> _Exercise directions_:
Your answer must hold only the lines below from the line containing "Given: Click the -20% discount badge" through the line containing "You are a computer-use agent. 868x332 pixels.", each reproduced exactly.

> _Excerpted records_:

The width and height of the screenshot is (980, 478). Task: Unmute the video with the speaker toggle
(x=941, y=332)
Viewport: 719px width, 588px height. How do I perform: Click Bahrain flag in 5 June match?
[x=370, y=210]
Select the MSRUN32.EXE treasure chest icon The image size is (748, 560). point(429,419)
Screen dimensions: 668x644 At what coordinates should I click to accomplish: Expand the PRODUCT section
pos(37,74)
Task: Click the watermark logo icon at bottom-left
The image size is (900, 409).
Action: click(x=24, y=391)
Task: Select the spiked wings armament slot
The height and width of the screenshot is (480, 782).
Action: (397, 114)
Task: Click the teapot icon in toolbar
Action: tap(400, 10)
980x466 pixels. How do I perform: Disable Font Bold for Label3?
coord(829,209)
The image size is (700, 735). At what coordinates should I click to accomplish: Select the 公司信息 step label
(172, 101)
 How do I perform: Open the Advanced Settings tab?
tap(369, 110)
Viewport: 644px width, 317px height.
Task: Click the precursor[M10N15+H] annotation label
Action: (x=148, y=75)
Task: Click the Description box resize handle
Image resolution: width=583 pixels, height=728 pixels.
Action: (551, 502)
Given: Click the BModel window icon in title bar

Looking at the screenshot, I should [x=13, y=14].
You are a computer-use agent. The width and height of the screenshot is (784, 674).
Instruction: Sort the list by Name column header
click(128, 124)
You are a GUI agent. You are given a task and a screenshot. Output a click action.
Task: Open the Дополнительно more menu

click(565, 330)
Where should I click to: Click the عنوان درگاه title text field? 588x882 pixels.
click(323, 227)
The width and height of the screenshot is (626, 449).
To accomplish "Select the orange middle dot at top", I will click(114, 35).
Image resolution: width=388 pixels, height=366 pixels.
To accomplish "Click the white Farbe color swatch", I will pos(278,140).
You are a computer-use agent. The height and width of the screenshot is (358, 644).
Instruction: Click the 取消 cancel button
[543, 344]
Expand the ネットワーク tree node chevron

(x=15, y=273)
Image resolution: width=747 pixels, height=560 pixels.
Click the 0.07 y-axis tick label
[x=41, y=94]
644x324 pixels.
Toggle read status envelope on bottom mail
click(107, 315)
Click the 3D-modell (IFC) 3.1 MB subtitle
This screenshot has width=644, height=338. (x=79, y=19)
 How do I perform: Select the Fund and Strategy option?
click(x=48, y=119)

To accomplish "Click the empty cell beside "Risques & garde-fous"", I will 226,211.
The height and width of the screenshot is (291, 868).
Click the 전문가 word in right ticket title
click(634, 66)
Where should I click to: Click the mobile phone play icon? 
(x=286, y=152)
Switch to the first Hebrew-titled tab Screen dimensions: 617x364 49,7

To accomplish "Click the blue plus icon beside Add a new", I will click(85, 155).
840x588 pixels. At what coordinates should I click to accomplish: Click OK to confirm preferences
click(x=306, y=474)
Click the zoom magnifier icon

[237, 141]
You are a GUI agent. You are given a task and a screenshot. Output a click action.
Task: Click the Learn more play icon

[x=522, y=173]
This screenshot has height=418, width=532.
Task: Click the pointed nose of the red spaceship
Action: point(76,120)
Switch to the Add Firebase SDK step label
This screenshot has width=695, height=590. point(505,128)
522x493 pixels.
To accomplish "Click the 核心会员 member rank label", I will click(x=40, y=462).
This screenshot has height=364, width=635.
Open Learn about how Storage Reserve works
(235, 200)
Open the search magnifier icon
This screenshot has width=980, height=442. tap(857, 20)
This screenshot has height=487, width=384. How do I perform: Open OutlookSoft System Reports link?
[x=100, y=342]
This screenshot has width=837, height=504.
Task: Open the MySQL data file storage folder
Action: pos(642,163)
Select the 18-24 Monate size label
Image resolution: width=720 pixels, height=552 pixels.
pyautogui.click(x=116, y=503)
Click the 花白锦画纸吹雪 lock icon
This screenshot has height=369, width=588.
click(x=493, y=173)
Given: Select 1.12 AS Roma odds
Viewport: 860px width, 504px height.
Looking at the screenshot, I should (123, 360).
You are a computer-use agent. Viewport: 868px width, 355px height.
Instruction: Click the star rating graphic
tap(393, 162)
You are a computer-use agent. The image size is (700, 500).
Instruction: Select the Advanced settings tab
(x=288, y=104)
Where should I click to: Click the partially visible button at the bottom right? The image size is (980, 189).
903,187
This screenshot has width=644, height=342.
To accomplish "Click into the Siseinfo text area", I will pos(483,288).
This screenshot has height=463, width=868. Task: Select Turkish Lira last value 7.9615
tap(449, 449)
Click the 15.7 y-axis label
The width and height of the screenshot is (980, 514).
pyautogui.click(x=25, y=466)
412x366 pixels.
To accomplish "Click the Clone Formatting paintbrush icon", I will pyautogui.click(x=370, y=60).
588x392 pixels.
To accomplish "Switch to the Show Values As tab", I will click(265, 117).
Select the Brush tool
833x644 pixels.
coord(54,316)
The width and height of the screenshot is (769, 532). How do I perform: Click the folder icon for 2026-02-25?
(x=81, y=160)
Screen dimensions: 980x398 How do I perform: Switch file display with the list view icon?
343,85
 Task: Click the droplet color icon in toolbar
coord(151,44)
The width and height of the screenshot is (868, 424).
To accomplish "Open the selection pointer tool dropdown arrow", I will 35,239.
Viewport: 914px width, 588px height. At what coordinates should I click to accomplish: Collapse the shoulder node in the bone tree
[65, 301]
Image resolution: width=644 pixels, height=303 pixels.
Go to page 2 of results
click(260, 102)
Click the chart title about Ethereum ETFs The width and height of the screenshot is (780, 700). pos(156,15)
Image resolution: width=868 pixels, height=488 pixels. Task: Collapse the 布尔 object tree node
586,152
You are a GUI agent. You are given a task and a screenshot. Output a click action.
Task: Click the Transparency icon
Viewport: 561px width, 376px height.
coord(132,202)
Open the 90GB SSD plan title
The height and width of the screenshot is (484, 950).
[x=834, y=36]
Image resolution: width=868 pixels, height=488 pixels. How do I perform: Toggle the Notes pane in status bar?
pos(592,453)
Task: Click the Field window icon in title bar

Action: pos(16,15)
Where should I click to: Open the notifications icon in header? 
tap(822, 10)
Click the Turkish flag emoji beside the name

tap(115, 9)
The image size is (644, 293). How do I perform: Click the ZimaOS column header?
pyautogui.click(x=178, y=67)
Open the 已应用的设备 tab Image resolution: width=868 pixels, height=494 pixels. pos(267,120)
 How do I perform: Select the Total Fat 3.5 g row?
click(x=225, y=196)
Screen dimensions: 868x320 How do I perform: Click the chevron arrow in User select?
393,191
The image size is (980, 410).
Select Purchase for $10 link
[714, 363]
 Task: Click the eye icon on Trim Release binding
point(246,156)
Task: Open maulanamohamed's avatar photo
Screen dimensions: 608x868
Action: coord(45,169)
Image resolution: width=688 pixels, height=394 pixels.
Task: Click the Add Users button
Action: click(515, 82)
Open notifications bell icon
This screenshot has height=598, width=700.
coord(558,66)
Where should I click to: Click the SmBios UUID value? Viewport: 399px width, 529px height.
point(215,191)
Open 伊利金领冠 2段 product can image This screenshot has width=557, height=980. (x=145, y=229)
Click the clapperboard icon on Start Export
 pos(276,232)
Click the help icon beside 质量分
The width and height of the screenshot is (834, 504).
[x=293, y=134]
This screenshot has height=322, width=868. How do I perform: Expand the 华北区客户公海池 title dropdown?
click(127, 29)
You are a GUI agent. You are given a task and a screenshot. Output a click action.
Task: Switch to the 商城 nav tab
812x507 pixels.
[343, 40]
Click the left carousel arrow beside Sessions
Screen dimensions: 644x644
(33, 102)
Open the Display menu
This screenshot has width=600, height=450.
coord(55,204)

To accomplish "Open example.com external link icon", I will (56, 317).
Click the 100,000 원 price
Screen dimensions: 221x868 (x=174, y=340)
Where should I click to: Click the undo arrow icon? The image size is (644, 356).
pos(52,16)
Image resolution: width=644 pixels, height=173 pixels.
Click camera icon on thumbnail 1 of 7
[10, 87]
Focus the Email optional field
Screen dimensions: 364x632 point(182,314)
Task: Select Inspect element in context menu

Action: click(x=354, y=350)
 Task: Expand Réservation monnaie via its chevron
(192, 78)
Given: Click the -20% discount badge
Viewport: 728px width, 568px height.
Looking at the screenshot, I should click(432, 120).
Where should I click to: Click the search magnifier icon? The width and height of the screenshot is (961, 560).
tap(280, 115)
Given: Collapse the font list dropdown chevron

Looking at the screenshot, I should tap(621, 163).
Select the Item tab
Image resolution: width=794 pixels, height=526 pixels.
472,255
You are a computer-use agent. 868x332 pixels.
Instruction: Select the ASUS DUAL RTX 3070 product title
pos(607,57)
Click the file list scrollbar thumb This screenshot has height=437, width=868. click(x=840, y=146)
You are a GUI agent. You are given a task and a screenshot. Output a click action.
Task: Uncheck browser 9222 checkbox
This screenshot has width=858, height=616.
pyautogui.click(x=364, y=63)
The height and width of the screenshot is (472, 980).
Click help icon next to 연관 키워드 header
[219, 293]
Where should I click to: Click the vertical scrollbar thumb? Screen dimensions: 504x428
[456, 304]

> _Written solution_:
Given: Click the -20% discount badge
Viewport: 728px width, 568px height.
Looking at the screenshot, I should click(432, 120).
Where should I click to: Click the search magnifier icon? The width and height of the screenshot is (961, 560).
tap(280, 115)
Given: Collapse the font list dropdown chevron

Looking at the screenshot, I should tap(621, 163).
Select the Item tab
Image resolution: width=794 pixels, height=526 pixels.
472,255
You are a computer-use agent. 868x332 pixels.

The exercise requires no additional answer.